PostScript: Laughter and music
A reflection for Pentecost
Podcasting is a medium that is fairly new to me, both as a practitioner and a listener. It is a medium that is closely related to radio, with the advantage of being able to listen whenever you like. There is an intimacy in radio and podcast – emphasised when using headphones – which means that the listener feels that the speaker is addressing her and only her. This sense of intimacy requires a different style of preaching – less like Martin Luther King and more like Alistair Cooke – the broadcaster, not the former England cricket captain.

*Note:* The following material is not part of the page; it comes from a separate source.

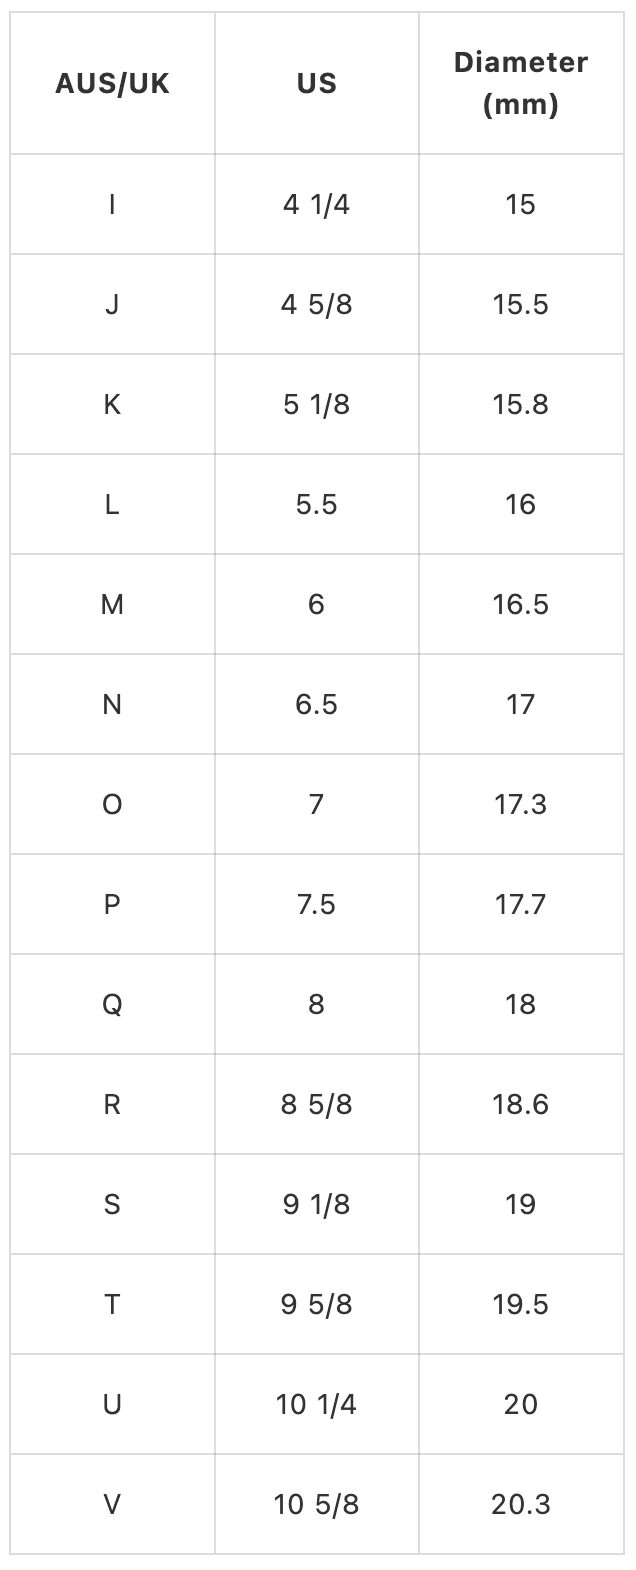Select US size 9 1/8

coord(316,1204)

It is not only churches that have had to adapt to the pandemic – television and radio broadcasters have done so too. We have become used to the breakfast TV presenters looking like they have had a row as they sit at opposite ends of a sofa. Interviewees speak via video conference calls – sometimes forgetting to unmute. The television schedules are beginning to be filled with repeats as the supply of new shows runs dry. Even The Archers on BBC Radio 4 has been affected. For weeks Ambridge was virus-free as episodes recorded at the beginning of the year were broadcast. There was then a period of ‘best of’ episodes while the cast recorded new material at home. These began broadcasting this week and offer internal monologues as the characters share their thoughts.
One of the podcasts to which I have subscribed is 99% Invisible which looks broadly at design. An episode from early 2018 was about Charles Douglass, the man who invented the ‘audience response duplicator’, otherwise known as the ‘laff box’. It was therefore Douglass who was the man behind what is sometimes called ‘canned laughter’.

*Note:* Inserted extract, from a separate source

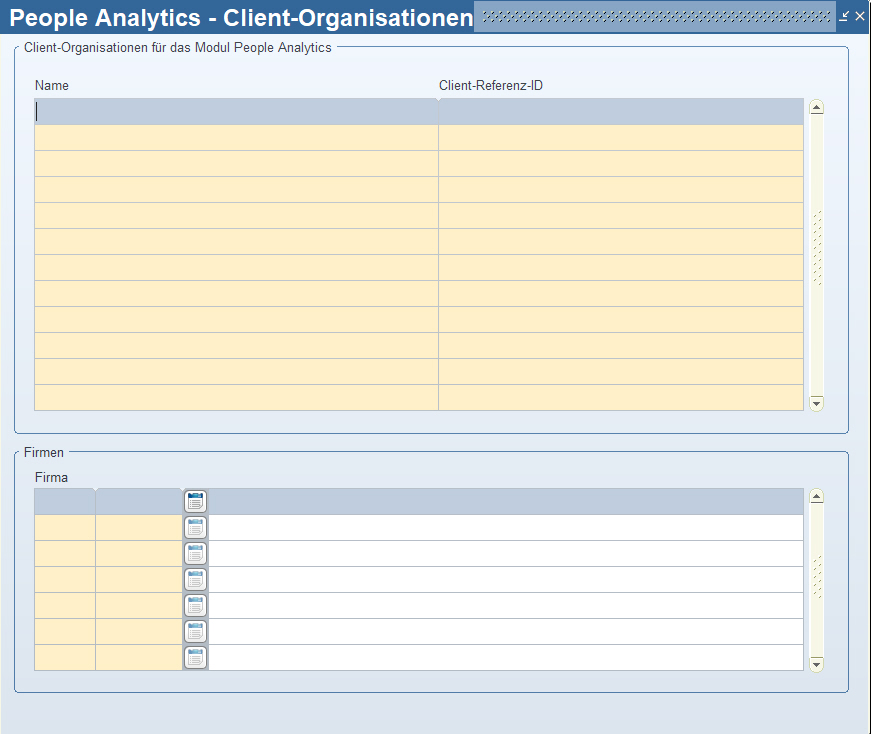The image size is (871, 734).
Task: Click the first Client-Referenz-ID field
Action: (x=620, y=112)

Charles Douglass’s machine was needed when shows began to be recorded in studios rather than theatres. He recorded various laughs – from titters to guffaws and timed them so that there were laughs that came slowly as if someone was getting a joke after everyone else.
While people have different senses of humour, laughter is often a shared experience, so that one person’s laughter sparks off another’s. I still cannot hear Charles Penrose’s ‘Laughing Policeman’ without laughing a little. To demonstrate the importance of third-person laughter in our finding something funny, the podcast plays a clip from Friends with the laughter track removed. It is hard to see why it was funny. We need the laughter to tell us. Is a pie in the face funny if no one laughs?
When I listened to this podcast my thoughts went to the way in which the Holy Spirit changed the lives of the women and men on whom it came. They knew Jesus had been raised. They knew he had been taken up to heaven. Yet there was something missing. The Spirit that would transform them from a group of people into the Body of Christ – the Church – had not yet come. It was this vital element that was missing. The Holy Spirit had yet to come, like fire, wind…and laughter.
A musical suggestion
A different, musical, analogy is the way in which the flowing, soaring saxophone of Jan Garbarek rises above the ordered harmonies of the Hilliard Ensemble on the album Officium. My favourite example is, Sanctus. I have found that the sound of the saxophone intertwined with the men’s voices a helpful picture of God’s Spirit working with God’s people – at times barely audible, while at other times soaring, as if riding the crest of a wave.
Come Holy Spirit!
Come fill our lives!
Come light us with fire!
Come stir us with wind!
Come shake us with holy laughter!
May your presence unite us when we are apart
and as we look forward to your presence filling us
as we meet together again.
Simon Carver is a Baptist Minister in St Albans and takes a particular interest in film, sport and US politics.